On the physical front, the internet still relies on networks largely owned by a few American interests. Of all my predictions, the one I am most confident of is the balkanization of the internet. Having seen the incredibly capacity of American surveillance to access signals sent through its borders, other nations will institute their own grids (if only for their security services). If you use the internet as it stands, you walk naked before the NSA. This is untenable to countries like China and Russia, and they will divest themselves of these central links. In the worst case scenario, the internet as a global phenomenon dies, replaced by smaller regional and national networks. We’ll see.
Culturally, we are beginning to see the internet integrate into the wisdom of growing up. For my generation, we were left wild on the net.
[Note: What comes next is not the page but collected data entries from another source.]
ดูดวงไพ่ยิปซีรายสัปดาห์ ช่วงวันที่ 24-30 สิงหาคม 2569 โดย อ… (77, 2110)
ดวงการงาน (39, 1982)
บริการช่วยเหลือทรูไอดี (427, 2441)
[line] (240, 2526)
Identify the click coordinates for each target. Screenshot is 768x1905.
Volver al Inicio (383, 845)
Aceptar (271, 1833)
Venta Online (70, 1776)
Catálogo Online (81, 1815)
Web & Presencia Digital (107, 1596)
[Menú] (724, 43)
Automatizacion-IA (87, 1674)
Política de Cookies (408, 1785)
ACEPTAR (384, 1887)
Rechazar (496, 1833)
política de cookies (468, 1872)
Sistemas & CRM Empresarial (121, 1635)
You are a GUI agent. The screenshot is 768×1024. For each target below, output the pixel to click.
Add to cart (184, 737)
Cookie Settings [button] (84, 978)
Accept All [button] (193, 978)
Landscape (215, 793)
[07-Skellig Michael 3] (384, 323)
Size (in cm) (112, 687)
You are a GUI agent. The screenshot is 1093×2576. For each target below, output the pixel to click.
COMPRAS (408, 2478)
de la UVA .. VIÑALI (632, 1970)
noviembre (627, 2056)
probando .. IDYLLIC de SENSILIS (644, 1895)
I met plenty of unsavory characters with no supervision on interaction. (I still remember the disgusting moment at 14 when I realized I was speaking to an unrepentant pedophile.) I flamed and was flamed with impunity throughout my teenage years. With the rise of social media and persistent tracking, kids who try that today end up before police and judges.
As the unfortunate examples get martyred for a racist Facebook comment or threat, the rest of the current crop of adolescents run from the social media eyes of their parents to “instant” services like Vine and Snapchat. The kids in my family are well aware of stranger danger, and their parents interact with all their friends to keep tabs on the internet space the same way you would play in the back yard. My Littlest Petshop episodes deal (hiliarious) with the seemingly random aetherial gifts of internet fame and memes, taken away at a moment’s notice. Remix culture has so deeply engrained itself in Youtube that I’m not sure anyone under the age of 25 actually understands what copyright is.
Unfortunately, the law is not so flexible.
Fascinating times. When the internet has vanished as a separate thing, when computers have fully become something that you carry in your pocket, when the grandchildren listen to me talk about the birth of the internet with the same rolled eyes I gave my father about assembly punchcards…I think this will be an interesting period of life to recount.